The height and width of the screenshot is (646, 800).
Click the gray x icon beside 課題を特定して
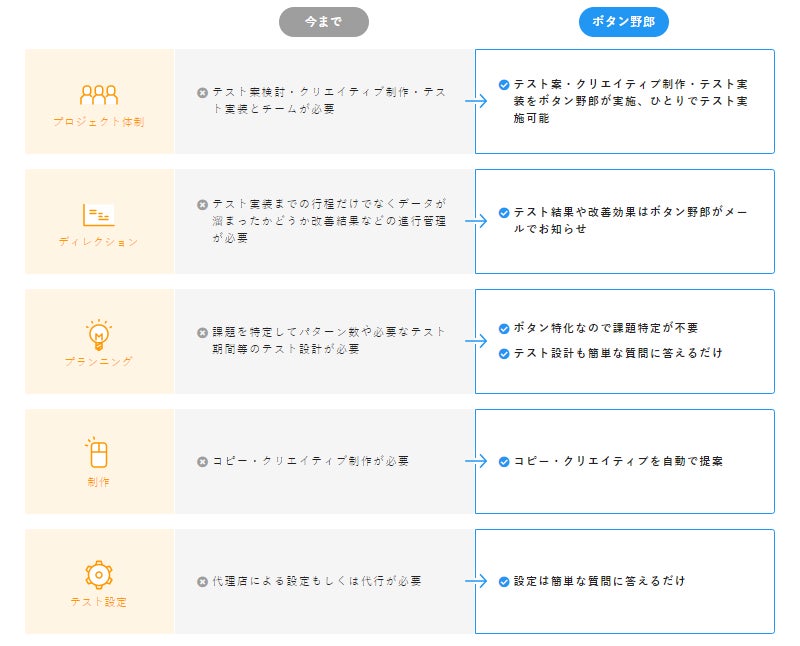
* * *
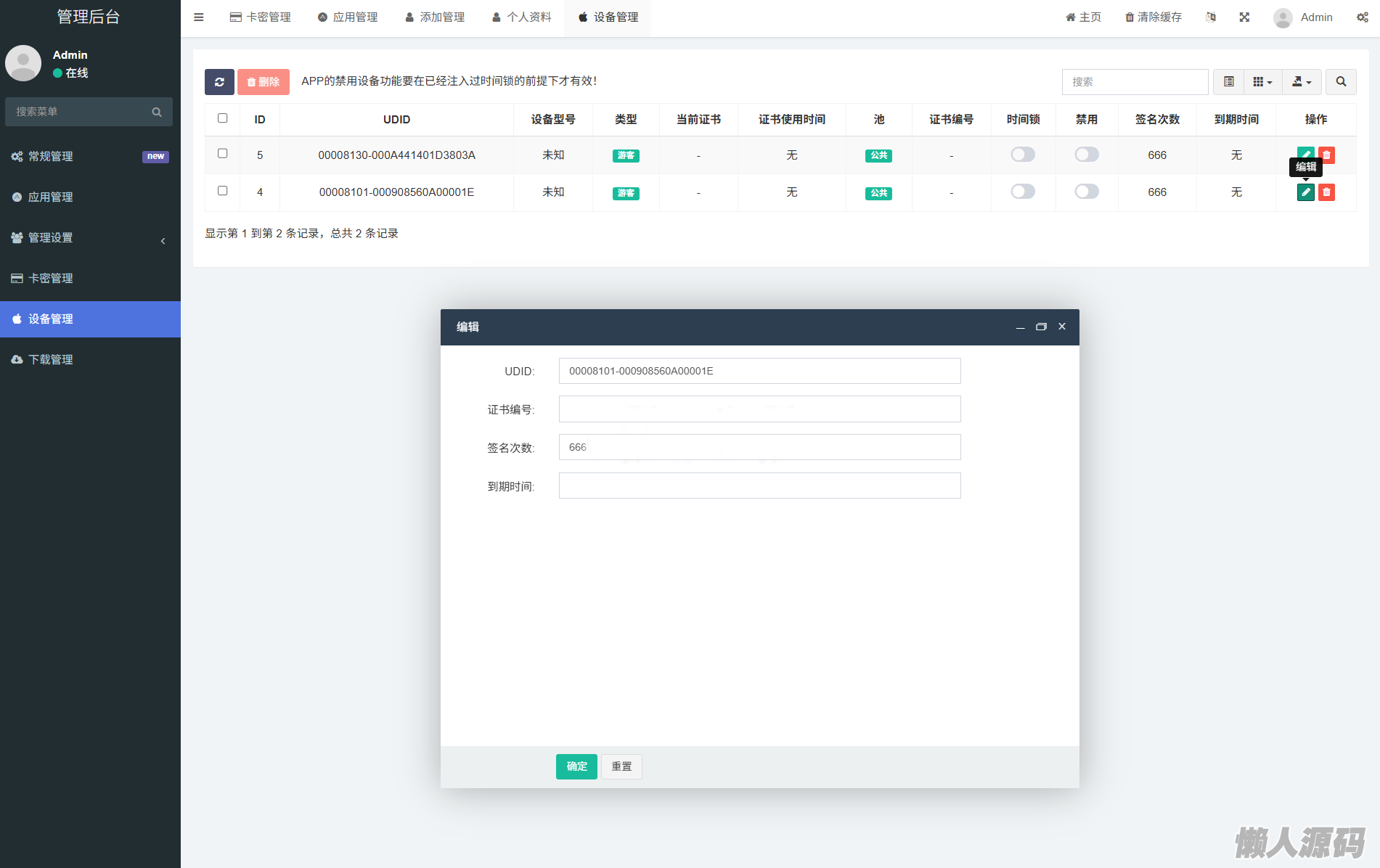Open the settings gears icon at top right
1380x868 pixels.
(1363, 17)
==
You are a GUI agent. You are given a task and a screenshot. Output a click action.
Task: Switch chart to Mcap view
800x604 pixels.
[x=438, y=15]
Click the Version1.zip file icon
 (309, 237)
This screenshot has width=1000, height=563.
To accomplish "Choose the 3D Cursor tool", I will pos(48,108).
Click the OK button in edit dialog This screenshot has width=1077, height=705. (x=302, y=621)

=== Instructions to follow ===
Retype only this portion of the data above: the line containing "Task: Switch chart to Mcap view", the line containing "Click the OK", and all lines between them, exactly.

=== Response area ===
Task: Switch chart to Mcap view
800x604 pixels.
[x=438, y=15]
Click the Version1.zip file icon
 (309, 237)
This screenshot has width=1000, height=563.
To accomplish "Choose the 3D Cursor tool", I will pos(48,108).
Click the OK button in edit dialog This screenshot has width=1077, height=705. (x=302, y=621)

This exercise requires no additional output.